START INPUT FOR THIS TASK
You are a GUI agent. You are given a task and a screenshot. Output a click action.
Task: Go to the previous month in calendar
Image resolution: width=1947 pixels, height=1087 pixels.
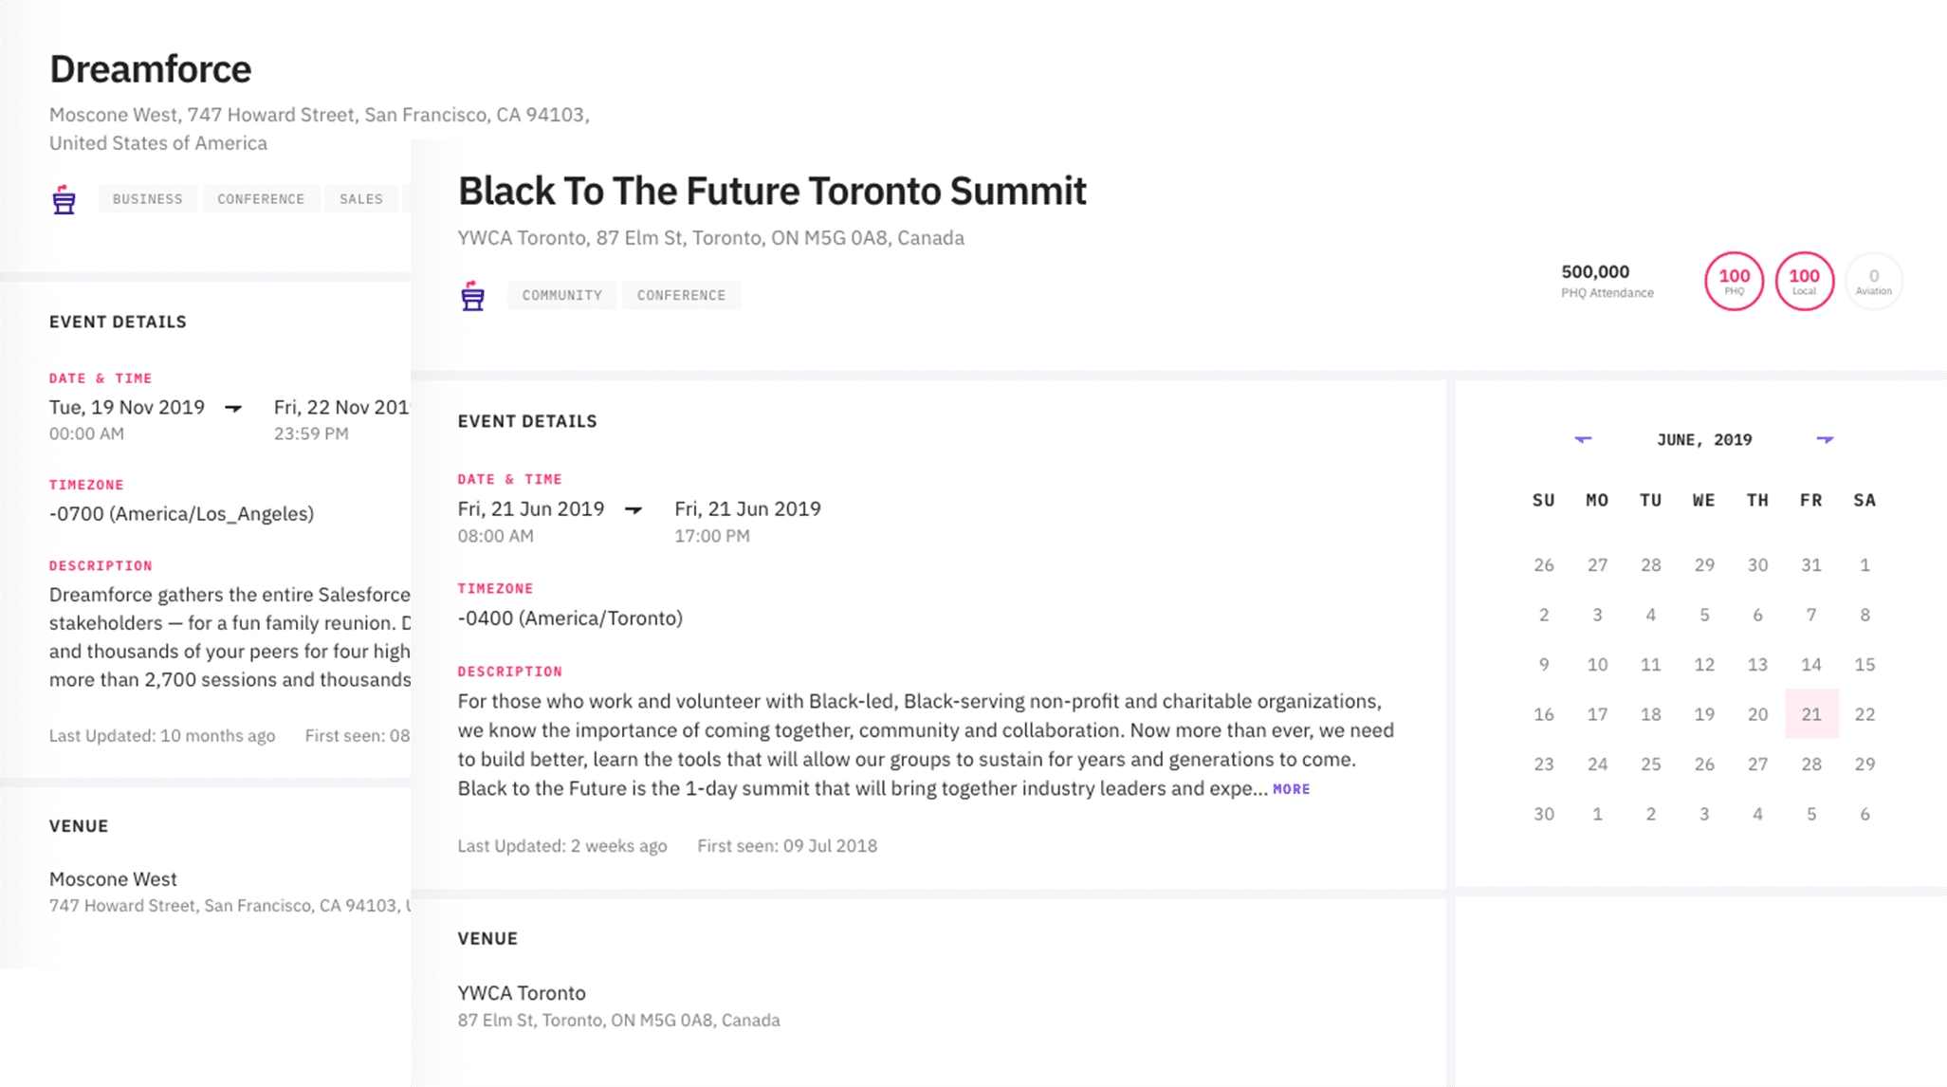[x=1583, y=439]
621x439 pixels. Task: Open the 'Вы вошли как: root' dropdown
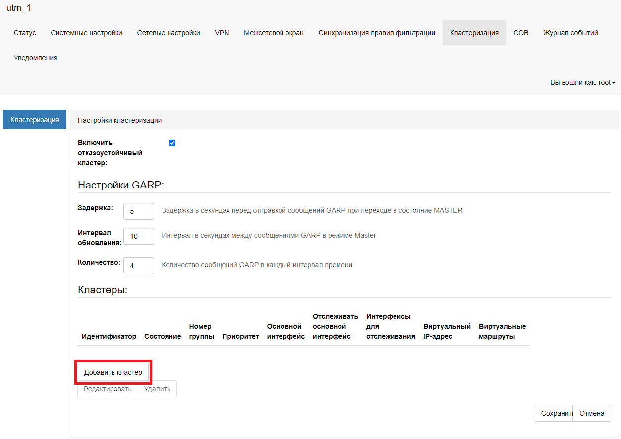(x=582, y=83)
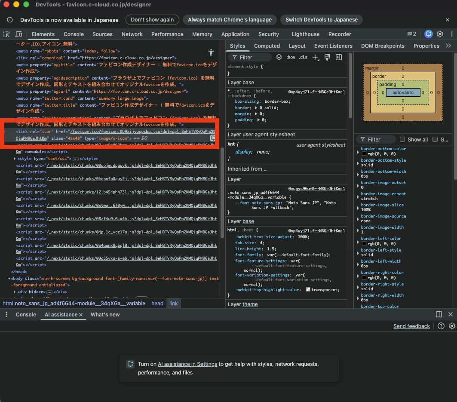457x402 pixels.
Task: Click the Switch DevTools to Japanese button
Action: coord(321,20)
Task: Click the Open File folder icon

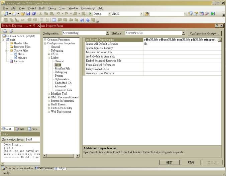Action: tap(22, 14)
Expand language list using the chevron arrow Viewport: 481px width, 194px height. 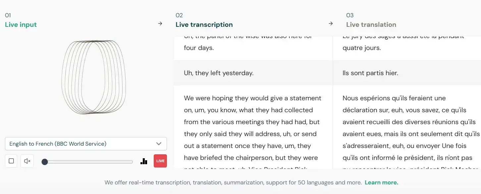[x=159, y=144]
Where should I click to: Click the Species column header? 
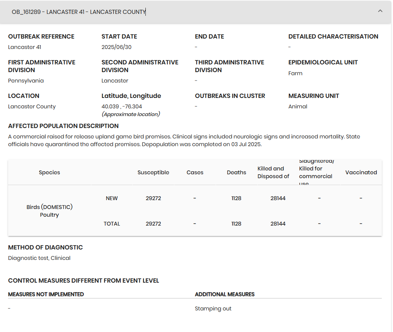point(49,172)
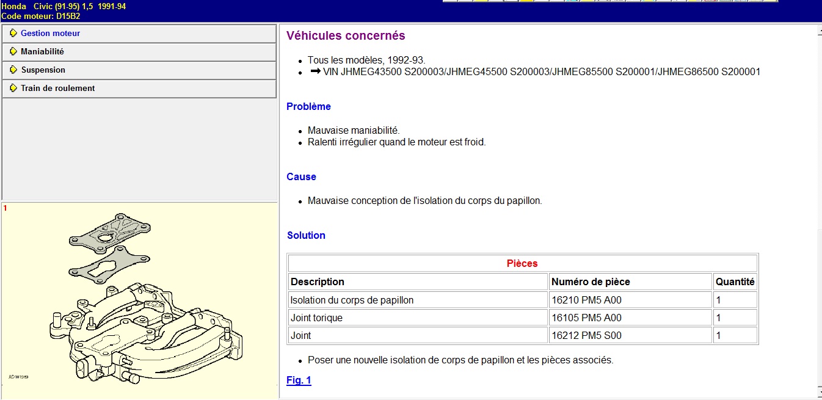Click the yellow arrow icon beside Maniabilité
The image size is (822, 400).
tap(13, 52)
END INPUT FOR THIS TASK
▶ [DIRECTIONS FOR THIS TASK]: Exactly the lines from the one that contains "Where should I" through the final line of the records above are needed, given again word for word, with every picture left out.

▶ [EXERCISE OUTPUT]:
Where should I click to: Click the Species column header? 
point(49,172)
Click the yellow arrow icon beside Maniabilité
The image size is (822, 400).
tap(13, 52)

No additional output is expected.